Google's AI promises to do the hard work for you. Set a goal, provide some assets, and let the algorithm find your customers. In practice, it's more complicated than that. The AI is powerful — but it amplifies whatever you give it, including your mistakes.
These are the six mistakes we see most often when auditing Google Ads accounts that run heavily on automation. You don't need to manage campaigns yourself to understand them. In fact, understanding them is exactly what makes you a better client — and lets you have more meaningful conversations with whoever is running your campaigns.
1. Performance Max — running the most powerful campaign type before you have enough data
Performance Max (PMax) is Google's fully automated campaign type. It runs ads across all Google surfaces simultaneously — Search, YouTube, Display, Gmail, Discover, Maps — and lets the algorithm decide where, when, and to whom your ads appear. On paper, it's the most efficient way to capture demand across the entire Google ecosystem.

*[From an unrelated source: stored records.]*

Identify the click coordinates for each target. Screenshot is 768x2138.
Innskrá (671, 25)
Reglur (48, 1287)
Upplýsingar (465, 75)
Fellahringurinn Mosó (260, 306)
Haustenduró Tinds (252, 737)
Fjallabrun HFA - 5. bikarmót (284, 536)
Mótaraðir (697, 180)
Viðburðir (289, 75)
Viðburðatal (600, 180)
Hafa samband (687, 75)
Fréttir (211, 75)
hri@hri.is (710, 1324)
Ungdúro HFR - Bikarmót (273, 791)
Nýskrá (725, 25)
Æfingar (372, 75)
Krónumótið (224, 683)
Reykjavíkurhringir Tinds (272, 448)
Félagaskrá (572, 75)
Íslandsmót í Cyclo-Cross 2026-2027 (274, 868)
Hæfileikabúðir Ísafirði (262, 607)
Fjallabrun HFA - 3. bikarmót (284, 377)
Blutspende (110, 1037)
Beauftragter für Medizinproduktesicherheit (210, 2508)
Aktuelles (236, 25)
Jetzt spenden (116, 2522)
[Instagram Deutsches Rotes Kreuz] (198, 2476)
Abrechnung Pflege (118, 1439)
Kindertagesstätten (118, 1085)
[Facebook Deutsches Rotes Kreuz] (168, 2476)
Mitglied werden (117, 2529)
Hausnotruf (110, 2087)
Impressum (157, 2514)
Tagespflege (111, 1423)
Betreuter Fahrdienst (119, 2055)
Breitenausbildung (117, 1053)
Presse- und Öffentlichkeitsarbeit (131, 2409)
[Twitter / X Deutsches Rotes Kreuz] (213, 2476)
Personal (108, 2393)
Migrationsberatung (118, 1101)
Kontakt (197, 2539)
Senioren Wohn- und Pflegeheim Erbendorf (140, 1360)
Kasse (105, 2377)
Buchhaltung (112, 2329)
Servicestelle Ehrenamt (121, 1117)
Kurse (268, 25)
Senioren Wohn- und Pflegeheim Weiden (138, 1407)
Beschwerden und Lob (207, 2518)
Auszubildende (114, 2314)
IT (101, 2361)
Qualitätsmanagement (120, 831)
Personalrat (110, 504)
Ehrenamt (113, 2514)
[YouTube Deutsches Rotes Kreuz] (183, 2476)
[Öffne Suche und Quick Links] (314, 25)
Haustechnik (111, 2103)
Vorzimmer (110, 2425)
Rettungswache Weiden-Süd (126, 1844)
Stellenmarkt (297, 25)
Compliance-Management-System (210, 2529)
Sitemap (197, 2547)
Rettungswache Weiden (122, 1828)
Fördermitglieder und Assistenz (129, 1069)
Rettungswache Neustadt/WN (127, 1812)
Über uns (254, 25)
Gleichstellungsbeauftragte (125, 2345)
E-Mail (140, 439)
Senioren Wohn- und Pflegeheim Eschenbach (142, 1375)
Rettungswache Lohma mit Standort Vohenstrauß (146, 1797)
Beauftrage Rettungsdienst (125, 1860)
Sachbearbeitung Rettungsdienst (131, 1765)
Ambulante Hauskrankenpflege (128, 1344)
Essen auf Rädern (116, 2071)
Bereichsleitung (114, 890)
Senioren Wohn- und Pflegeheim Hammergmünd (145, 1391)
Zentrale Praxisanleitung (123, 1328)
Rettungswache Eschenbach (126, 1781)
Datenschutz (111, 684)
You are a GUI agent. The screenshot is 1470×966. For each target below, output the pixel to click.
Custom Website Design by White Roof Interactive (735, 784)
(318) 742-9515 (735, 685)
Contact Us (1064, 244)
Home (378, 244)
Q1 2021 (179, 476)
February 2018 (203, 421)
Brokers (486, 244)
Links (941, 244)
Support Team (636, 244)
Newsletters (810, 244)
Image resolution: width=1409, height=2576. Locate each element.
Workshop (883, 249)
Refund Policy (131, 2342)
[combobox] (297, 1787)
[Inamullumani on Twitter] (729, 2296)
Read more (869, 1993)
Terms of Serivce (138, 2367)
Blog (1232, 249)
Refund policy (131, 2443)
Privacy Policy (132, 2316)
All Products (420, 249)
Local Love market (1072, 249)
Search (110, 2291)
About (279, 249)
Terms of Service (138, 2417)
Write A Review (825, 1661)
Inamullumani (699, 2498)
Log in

The problem: PMax requires a minimum of 30–50 conversions per month to learn effectively. Below that threshold, the algorithm doesn't have enough signal to optimize. It keeps spending — your budget disappears — but performance stays flat or erratic because the system is essentially guessing. Many accounts activate PMax too early, before the conversion data foundation exists to make it work.
A study analyzing over 4,000 PMax campaigns found that when the data foundation is strong, results can be excellent. When it isn't, the campaign burns budget without building meaningful learning.
✓ What good looks like
PMax runs alongside established Search campaigns that are already generating consistent conversions. It's introduced as an expansion layer, not as the foundation — and only once there's sufficient historical data for the algorithm to learn from.Question to ask your agency
"How many monthly conversions are we generating before we activated Performance Max, and is that above the 30–50 threshold Google requires for effective learning?"2. Brand Cannibalization — paying for traffic you were already going to get
Performance Max operates with higher campaign priority than your regular Search campaigns. When someone searches for your brand name — people who already know you and were going to click anyway — PMax can intercept that traffic and claim the conversion. Your dashboard shows strong ROAS numbers. But a significant portion of those "AI-driven" conversions were already yours. You're paying for demand that existed organically.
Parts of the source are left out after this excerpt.